President Donald Trump pushed relentlessly to reopen, on the mistaken belief that it would fire up the economy, and devoted Republican governors quickly obliged. Reopening creates a flicker of economic activity, a fleeting illusion of recovery, followed by an explosion of disease and death, which demands further shutdowns.
This should not come as a surprise. A study of the 1918 flu pandemic found that US cities that took the fastest, most aggressive actions to reduce the spread ultimately experienced the strongest economic growth.
Reopening may save some jobs, some income, for a short time. But then we have to hunker down. Even if authorities don't order the shutdowns, most people don't want to risk getting the potentially deadly Covid-19 virus, so they make personal decisions that limit economic activity. By contrast, strong safety measures create confidence, trust in authorities, lower infection rates, and a return to something closer to normalcy.
If the entire country had continued a strict lockdown beyond a few weeks in the spring tens of thousands of lives could have been saved. We wouldn't have close to 70,000 people diagnosed with Covid-19 in a single day, as we did on Friday. Americans would not be banned from entering Europe. The myth about reopening restoring the economy is killing people.
Among those who propagate the myth is Trump. But in his hands, the belief is weaponized and turbocharged by the electoral calendar.
The president acts and speaks as if he lives on a different planet. 'I think we're in a good place,' he said this week, as a top expert warned that we're on a path to 'one of the most unstable times in the history of our country,' with hospitals overwhelmed, their staff exhausted and becoming ill, and the pandemic raging out of control with deaths spiking again. Trump absurdly claimed that 99% of Covid-19 cases are 'totally harmless.'
Dr. Anthony Fauci, probably the most trusted man in the country on the topic, stated the obvious, 'I don't think you can say we're doing great ... we're just not.' Instead, Fauci noted, we have a 'serious ongoing problem,' a 'perfect storm,' he called it. Days earlier, he had warned Congress that we could see 100,000 new daily cases. It sounded a little far-fetched. But now we're barreling toward that horrifying marker.
At this point in the disaster, a fiendishly clever horror film screenwriter would throw a new plot twist: a leader who doesn't care; one who does all the wrong things as the deaths pile up.
The President went to war against the recommendations of the US Centers for Disease Control and Prevention regarding schools. Epidemiologists there wrote that schools and universities pose the 'highest risk,' for the spread. But Trump didn't like that, so he and his top coronavirus accomplice, Vice President Mike Pence, tried to pressure the CDC to rewrite the guidelines, because they were too 'tough.' (CDC Director Robert Redfield refused to do so.)
Trump might as well order the virus to be less deadly.
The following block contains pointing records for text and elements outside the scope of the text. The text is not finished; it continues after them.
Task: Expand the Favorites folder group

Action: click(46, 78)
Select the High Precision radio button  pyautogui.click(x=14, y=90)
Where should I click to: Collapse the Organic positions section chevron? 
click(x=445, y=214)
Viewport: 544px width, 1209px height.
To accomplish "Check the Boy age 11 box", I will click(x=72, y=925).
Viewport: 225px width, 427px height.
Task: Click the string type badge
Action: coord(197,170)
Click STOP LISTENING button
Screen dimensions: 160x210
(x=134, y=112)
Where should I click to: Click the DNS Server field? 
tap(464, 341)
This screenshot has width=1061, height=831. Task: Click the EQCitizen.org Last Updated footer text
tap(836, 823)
He appears to believe that he can somehow coax the country into ignoring the catastrophe and pretend happy days are here. But people are not buying it. That's why 67% of Americans disapprove of his handling of the pandemic.
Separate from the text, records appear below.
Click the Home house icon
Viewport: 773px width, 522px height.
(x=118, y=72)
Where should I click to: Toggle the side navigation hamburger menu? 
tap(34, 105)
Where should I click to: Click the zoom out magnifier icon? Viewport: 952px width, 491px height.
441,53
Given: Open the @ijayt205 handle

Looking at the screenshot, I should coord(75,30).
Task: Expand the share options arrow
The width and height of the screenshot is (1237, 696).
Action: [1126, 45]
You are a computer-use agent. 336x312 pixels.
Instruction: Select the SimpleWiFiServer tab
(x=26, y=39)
Still, he persists. On Friday he went to Florida, a new epicenter of a raging disaster, to a place where about one out of every three coronavirus tests is positive, and he acted as if it was business as usual. (On Saturday, he briefly appeared in a mask on a visit to wounded service members at Walter Reed Hospital, saying he thought masks had 'a time and a place.')
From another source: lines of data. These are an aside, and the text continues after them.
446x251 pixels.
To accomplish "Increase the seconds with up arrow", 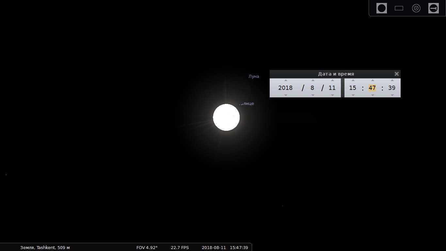I will click(x=392, y=80).
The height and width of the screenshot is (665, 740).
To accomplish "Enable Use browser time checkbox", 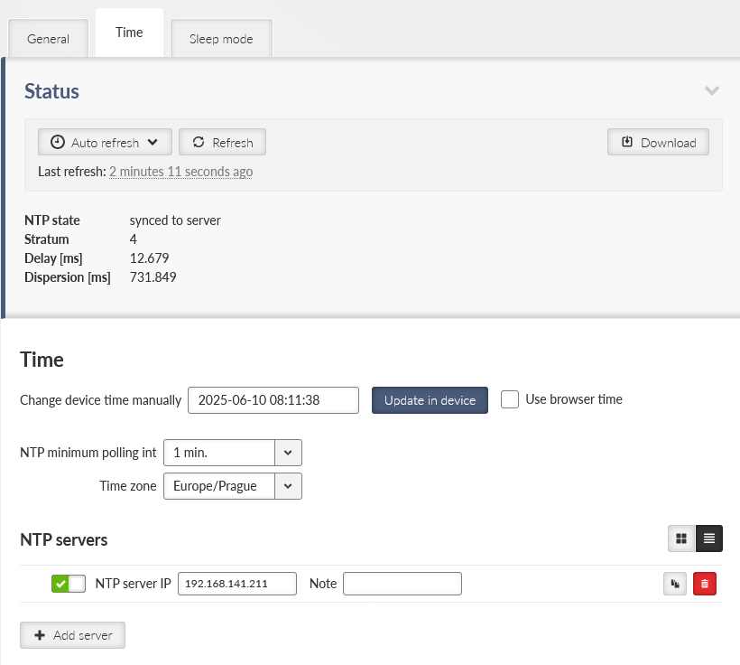I will pyautogui.click(x=510, y=399).
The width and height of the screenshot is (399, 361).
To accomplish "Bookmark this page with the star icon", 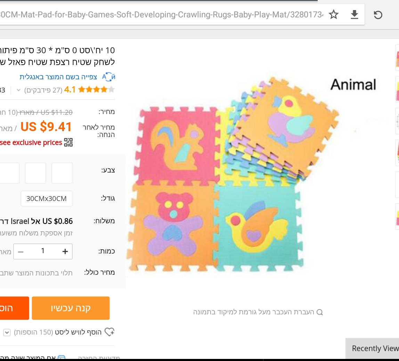I will pyautogui.click(x=334, y=15).
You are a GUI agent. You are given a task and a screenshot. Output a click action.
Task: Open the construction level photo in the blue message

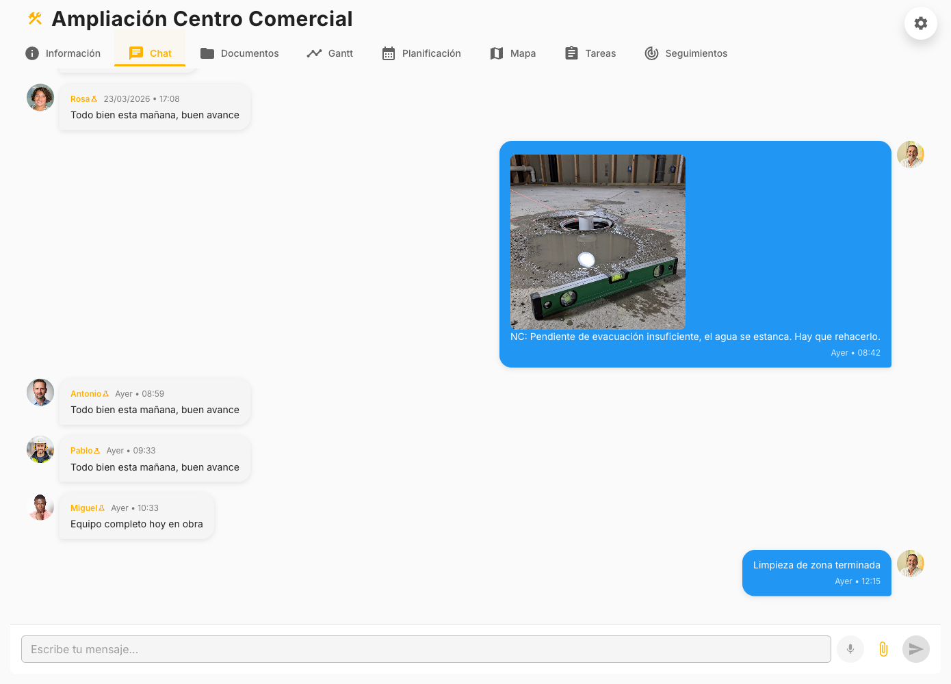point(597,241)
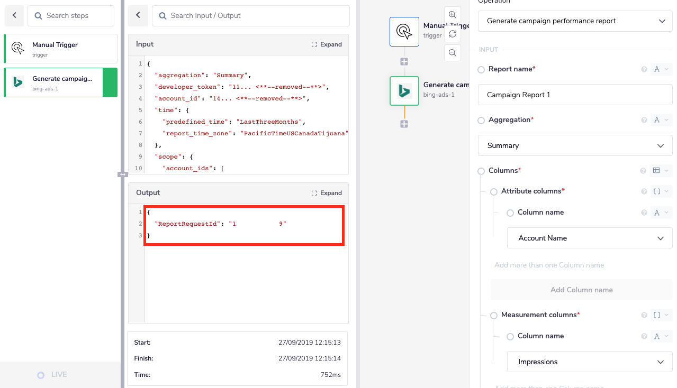This screenshot has height=388, width=677.
Task: Click the plus icon below the Bing Ads node
Action: click(404, 124)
Trump is detached from reality on the virus, or at least he acts as if he is. For the rest of us, for individuals and public officials, it is crucial to understand that the only way to return to normal and to protect jobs and incomes, is to save lives. There is no tradeoff. Ignore the rantings of the man with the curious tan. The economy will not recover until the virus is brought under control.